Amis de la Terre and Sherpa v. Perenco

Jurisdiction: Court of Paris

Side A: Amis de la Terre and Sherpa (Ngo)

Side B: Perenco (Corporation)

Core objectives: Whether associations have standing to act in defense of a collective interest and obtain a measure of inquiry against a French company carrying out activities in a foreign country?

Perenco is a French oil company specialized in the optimization of previously exploited oil wells. The company is increasingly present in Africa, and is the only oil operator present in the DRC. According to Friends of the Earth, Perenco has been implicated in numerous reports, investigations and interpellations by the Congolese Senate, local associations, and international NGOs for serious environmental and health violations.

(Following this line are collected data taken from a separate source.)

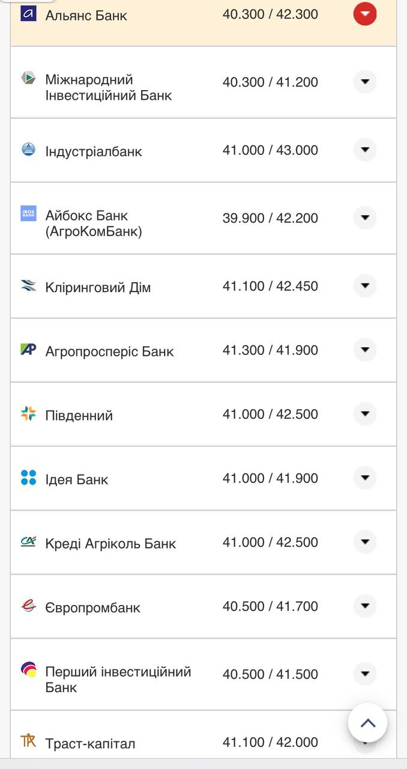Select the Південний rate 41.000 / 42.500
Viewport: 407px width, 769px height.
point(270,414)
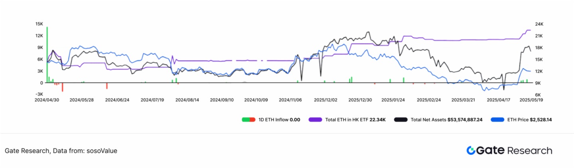Viewport: 574px width, 168px height.
Task: Select the 2024/08/14 date label
Action: [187, 100]
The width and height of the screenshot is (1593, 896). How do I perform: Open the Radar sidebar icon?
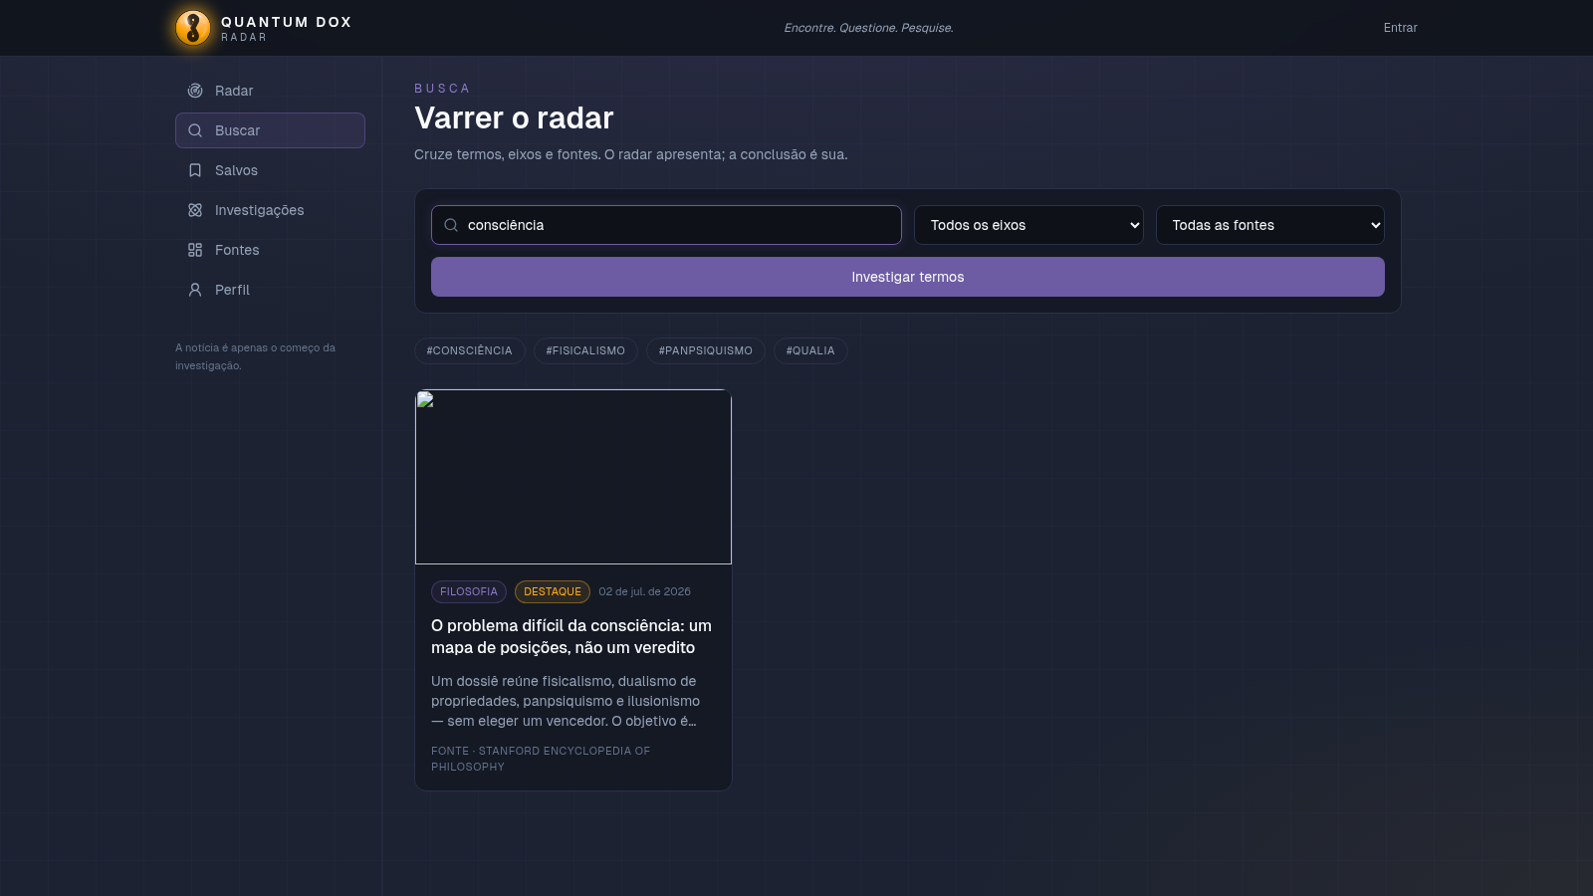[195, 91]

Sherpa and Friends of the Earth France would like to take legal action to determine Perenco's responsibility for the reported pollution and environmental damage, and to obtain compensation, if necessary. Given the opacity of the operations and organization of the oil multinational, they have first initiated an action under article 145 of the Code of Civil Procedure to obtain more evidence of the link between Perenco France and the companies operating locally in the DRC. 

In 2019, Sherpa and Friends of the Earth France requested authorization to access internal documents of the company Perenco, to determine its role in activities denounced as harmful to the environment in the DRC. The Tribunal de Grande Instance of Paris and then the Paris Court of Appeal denied their request on September 17, 2020. Therefore, they “appealed” to the Court of Cassation.

The multinational argued that the case was inadmissible and should be decided according to Congolese law (which would have prevented the associations from gaining access to the evidence requested). The associations argued the admissibility of the action should be decided according to French law, which explicitly allows for action for compensation for ecological damage. They argued that they had standing and that the case was admissible because (i) they are an environmental protection association established in France, (ii) requesting all measures to preserve evidence that could determine the outcome of a future lawsuit to engage the liability of a company whose registered office is located in France, for environmental infringements carried out abroad.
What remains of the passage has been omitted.